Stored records
++++++++

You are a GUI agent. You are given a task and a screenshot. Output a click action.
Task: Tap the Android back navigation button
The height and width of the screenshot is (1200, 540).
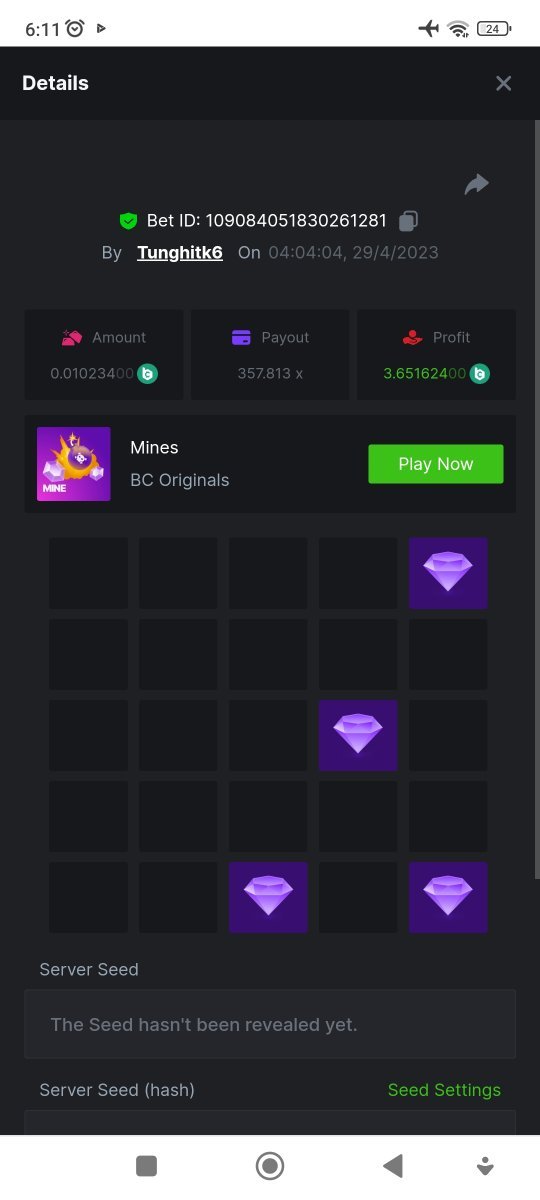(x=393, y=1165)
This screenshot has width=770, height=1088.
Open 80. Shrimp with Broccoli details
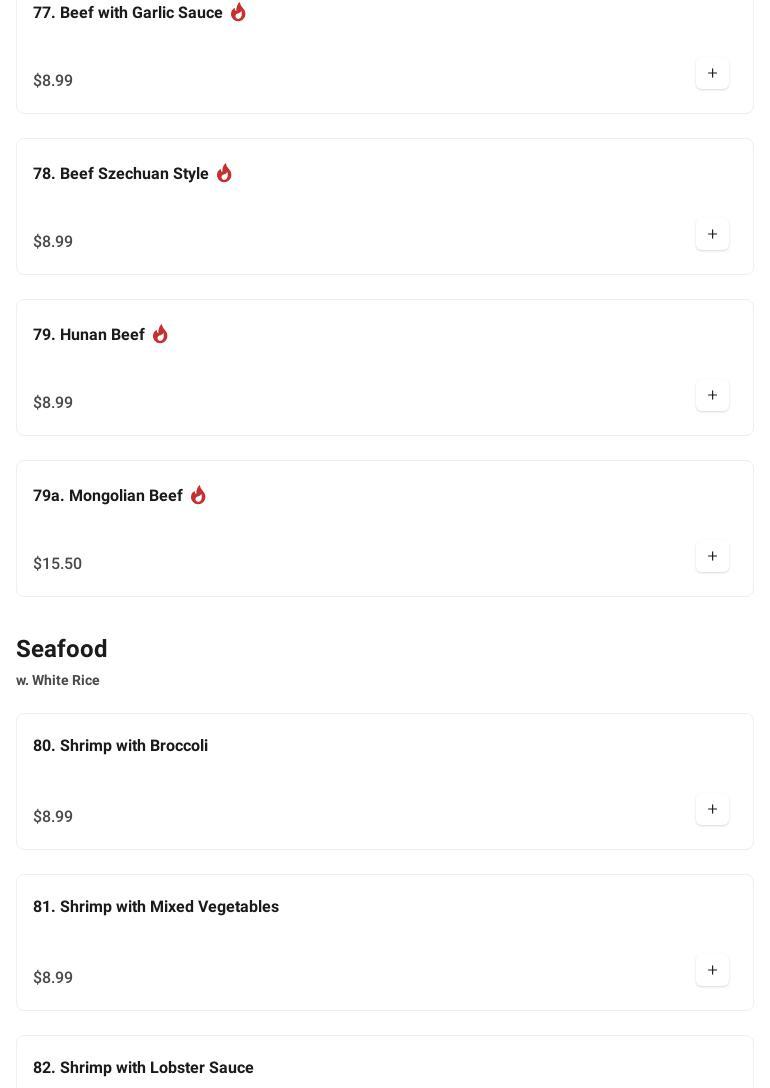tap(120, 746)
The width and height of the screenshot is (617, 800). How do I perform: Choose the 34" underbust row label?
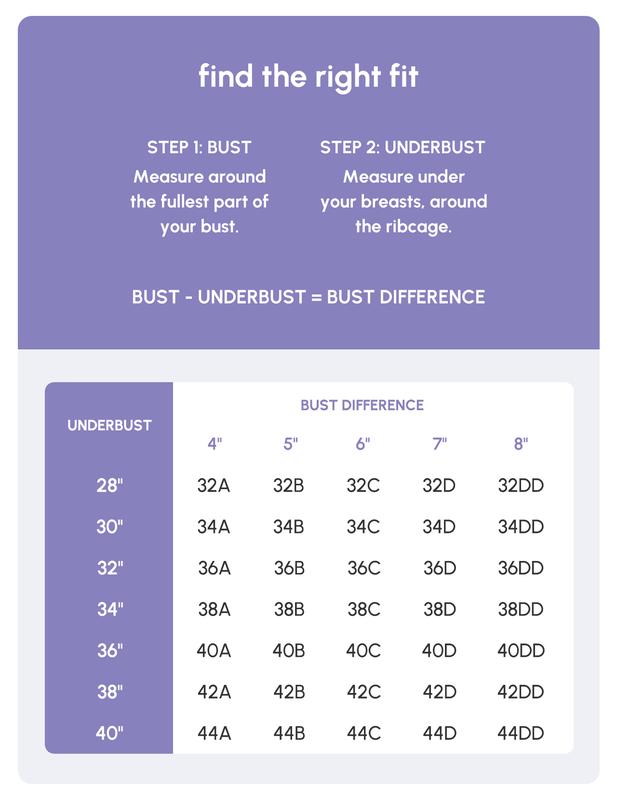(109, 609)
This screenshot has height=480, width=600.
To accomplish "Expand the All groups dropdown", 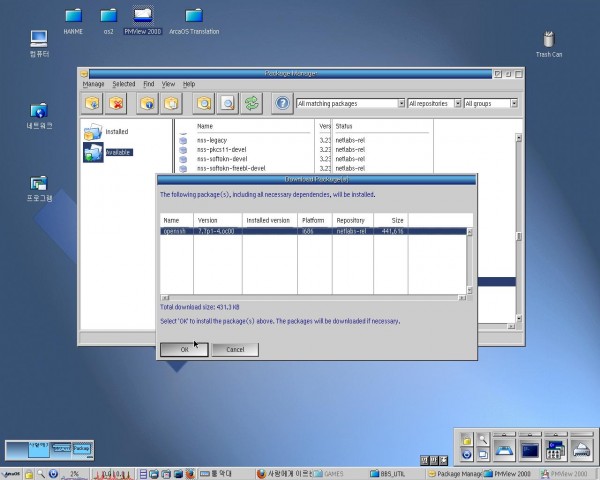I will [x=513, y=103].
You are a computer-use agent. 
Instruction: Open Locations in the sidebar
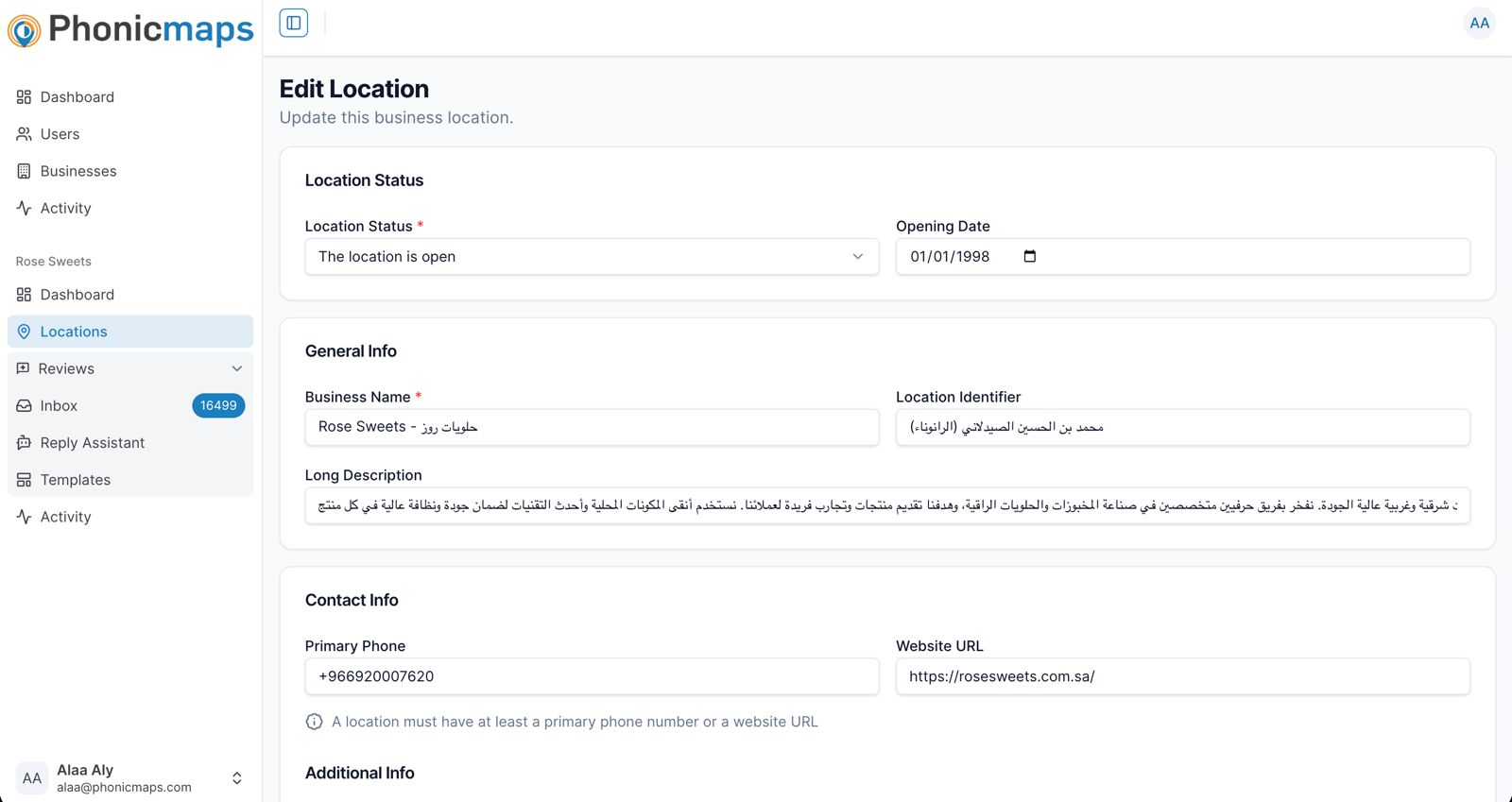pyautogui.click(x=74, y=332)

++++++++

* What the task requires
Each line in the entries above that includes the string "agent" should be extracted.

* Answer to the problem
You are a GUI agent. You are given a task and a screenshot. Output a click action.
You are a computer-use agent. 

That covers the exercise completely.